> _THE EXERCISE_: Duplicate everything from the line containing "Where should I click to: Click" down to the end of the records, leaving the pictures out of your answer.

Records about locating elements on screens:
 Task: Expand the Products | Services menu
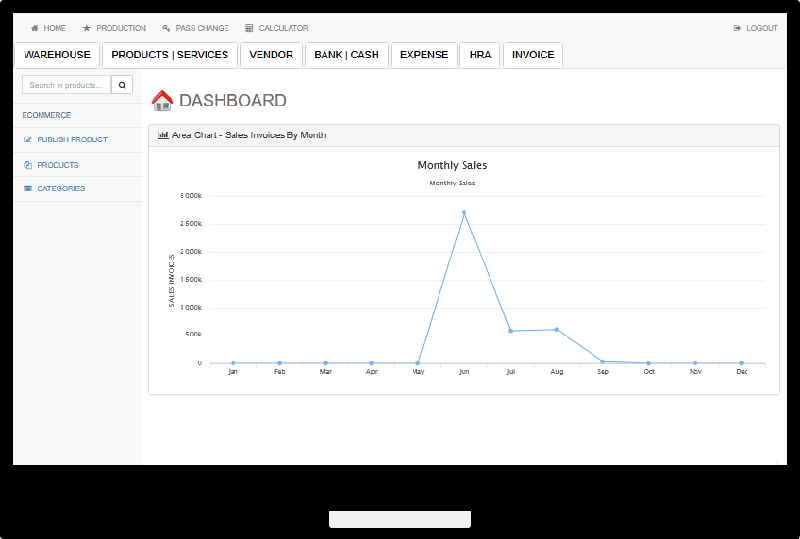[x=170, y=55]
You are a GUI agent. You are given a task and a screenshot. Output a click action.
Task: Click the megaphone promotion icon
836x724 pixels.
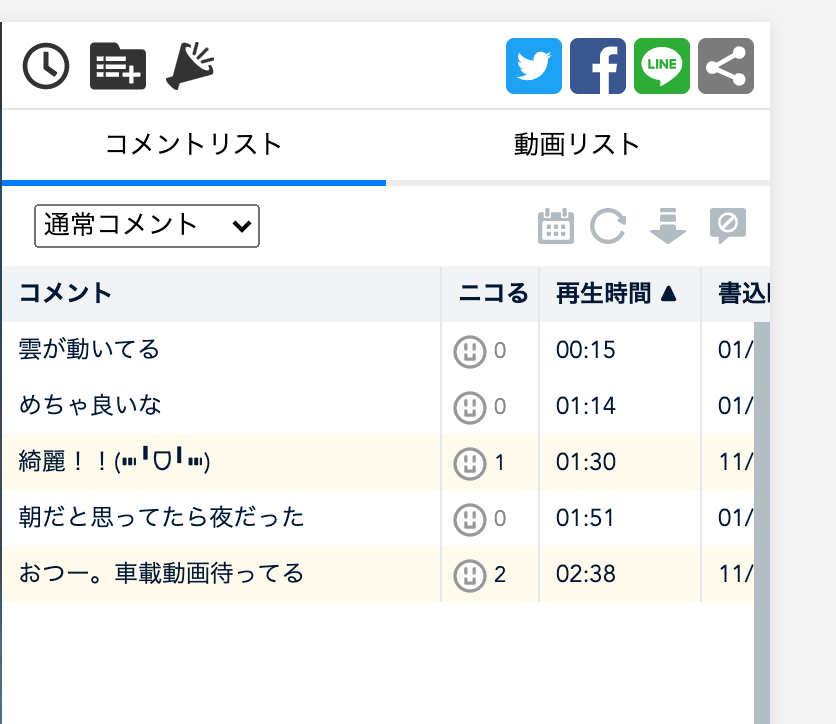point(191,66)
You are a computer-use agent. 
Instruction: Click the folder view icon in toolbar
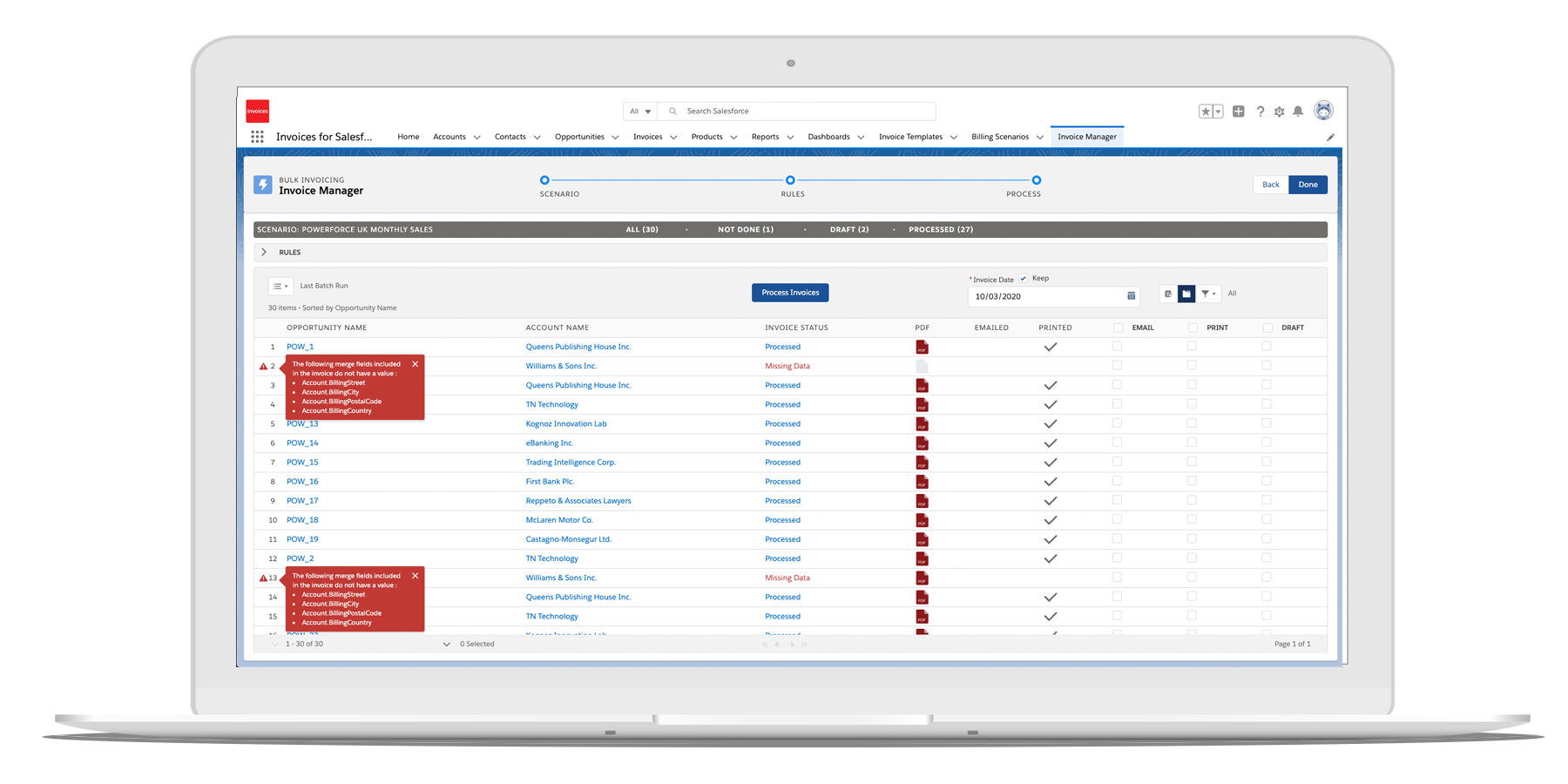pos(1186,294)
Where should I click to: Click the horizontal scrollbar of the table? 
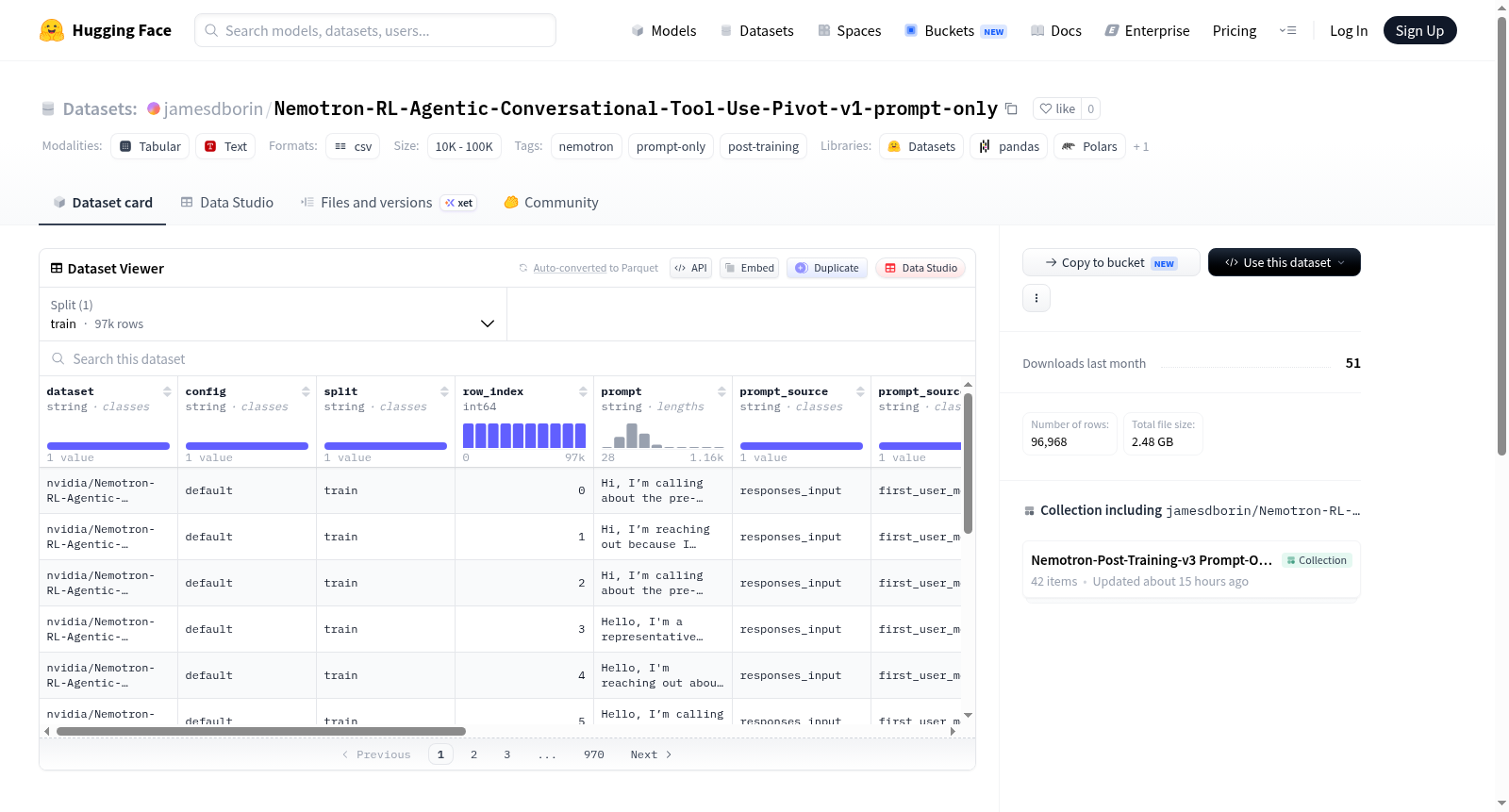coord(261,731)
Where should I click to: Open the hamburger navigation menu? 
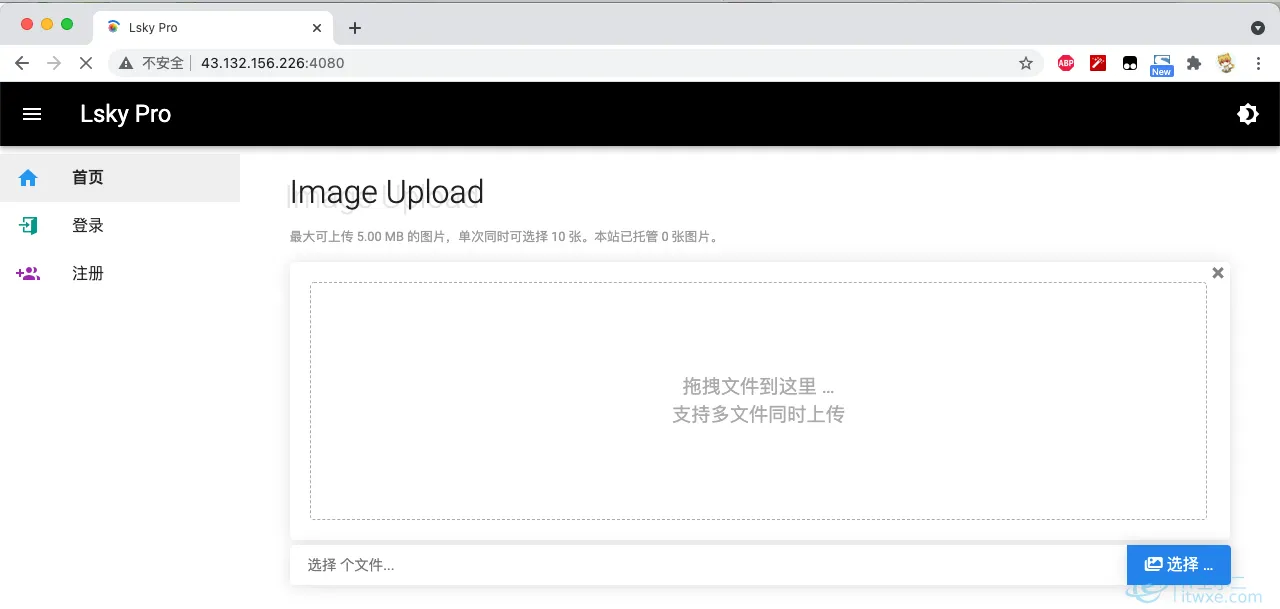click(x=32, y=113)
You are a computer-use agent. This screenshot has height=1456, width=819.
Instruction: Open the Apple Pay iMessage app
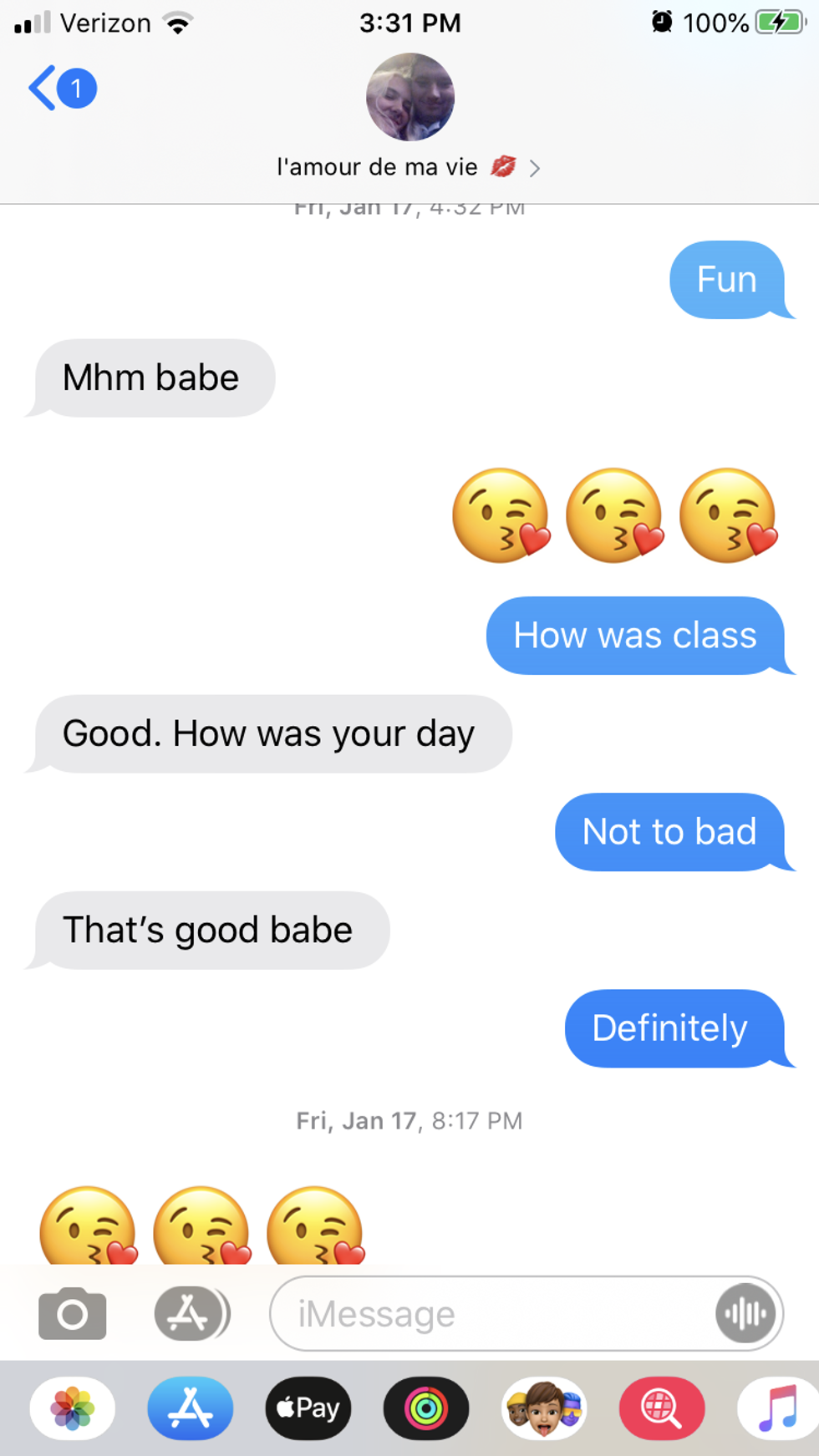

> _SOLUTION FOR THIS TASK_:
Where should I click to: Click the horizontal scrollbar of the table? 
coord(261,731)
Where should I click to: Open the hamburger navigation menu? 
click(x=32, y=113)
You are a computer-use agent. This screenshot has height=1456, width=819.
Instruction: Open the Apple Pay iMessage app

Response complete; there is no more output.